Reading passage:
Paclitaxel plus carboplatin versus standard chemotherapy with either single-agent carboplatin or cyclophosphamide, doxorubicin, and cisplatin in women with ovarian cancer: the ICON3 randomised trial.   
Previously, we have shown that the combination of cyclophosphamide, doxorubicin, and cisplatin (CAP) and single-agent carboplatin produce similar survival and progression-free survival rates in women with ovarian cancer. Subsequently, paclitaxel combined with platinum has become a widely accepted treatment for the disease. We aimed to compare the safety and efficacy of paclitaxel plus carboplatin with a control of either CAP or carboplatin alone.
Between February, 1995, and October, 1998, we enrolled 2074 patients from 130 centres in eight countries. Women were randomly assigned paclitaxel plus carboplatin or control, the control (CAP or single-agent carboplatin) being chosen by the patient and clinician before randomisation. The primary outcome measure was overall survival. Secondary outcomes were progression-free survival and toxicity. Analysis was by intention to treat.

Using the information:
A. In the ICON3 trial abstract, set down the passage starting with "Between February, 1995, and" and going on through "intention to treat.".
B. According to the ICON3 trial abstract, how many patients were enrolled in the trial?
C. For each statement, say whether it agrees with the ICON3 trial abstract: (i) The primary outcome measure was progression-free survival. (ii) The patient and clinician chose the control treatment before random assignment. (iii) Patients were enrolled in eight countries.

Supplied information:
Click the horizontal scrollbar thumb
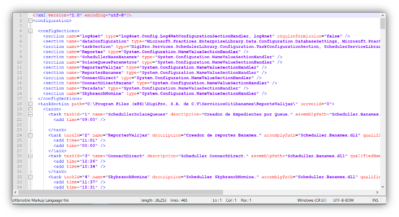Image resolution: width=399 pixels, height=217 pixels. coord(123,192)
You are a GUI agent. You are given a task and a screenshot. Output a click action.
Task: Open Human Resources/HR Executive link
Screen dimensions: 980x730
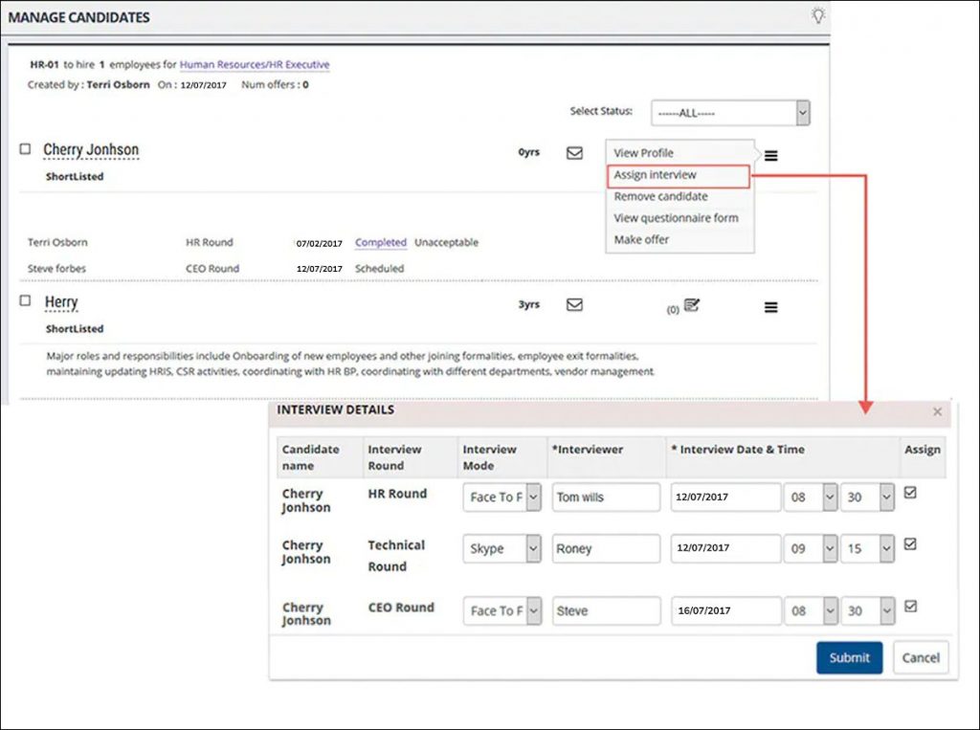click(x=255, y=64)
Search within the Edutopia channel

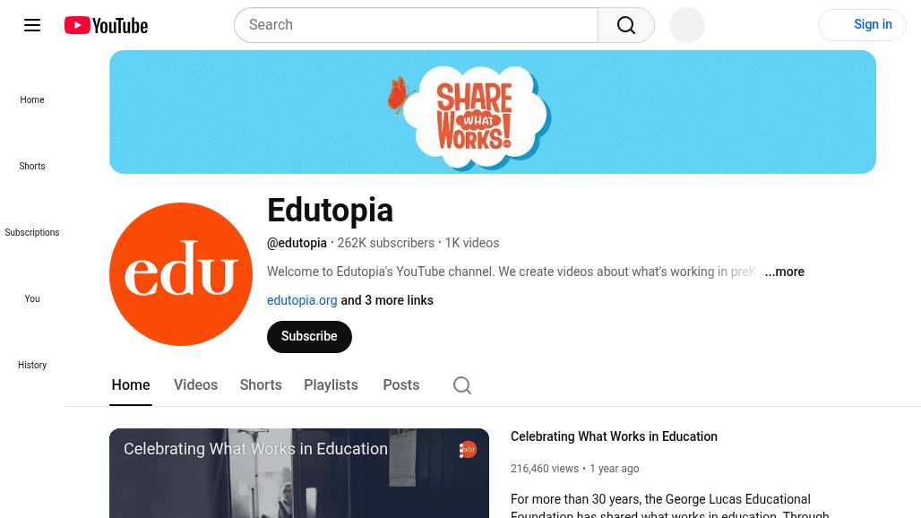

Results for the exercise:
A.
Between February, 1995, and October, 1998, we enrolled 2074 patients from 130 centres in eight countries. Women were randomly assigned paclitaxel plus carboplatin or control, the control (CAP or single-agent carboplatin) being chosen by the patient and clinician before randomisation. The primary outcome measure was overall survival. Secondary outcomes were progression-free survival and toxicity. Analysis was by intention to treat.

B. 2074 patients

C.
(i) No: "The primary outcome measure was overall survival."
(ii) Yes: "the control (CAP or single-agent carboplatin) being chosen by the patient and clinician before randomisation"
(iii) Yes: "from 130 centres in eight countries"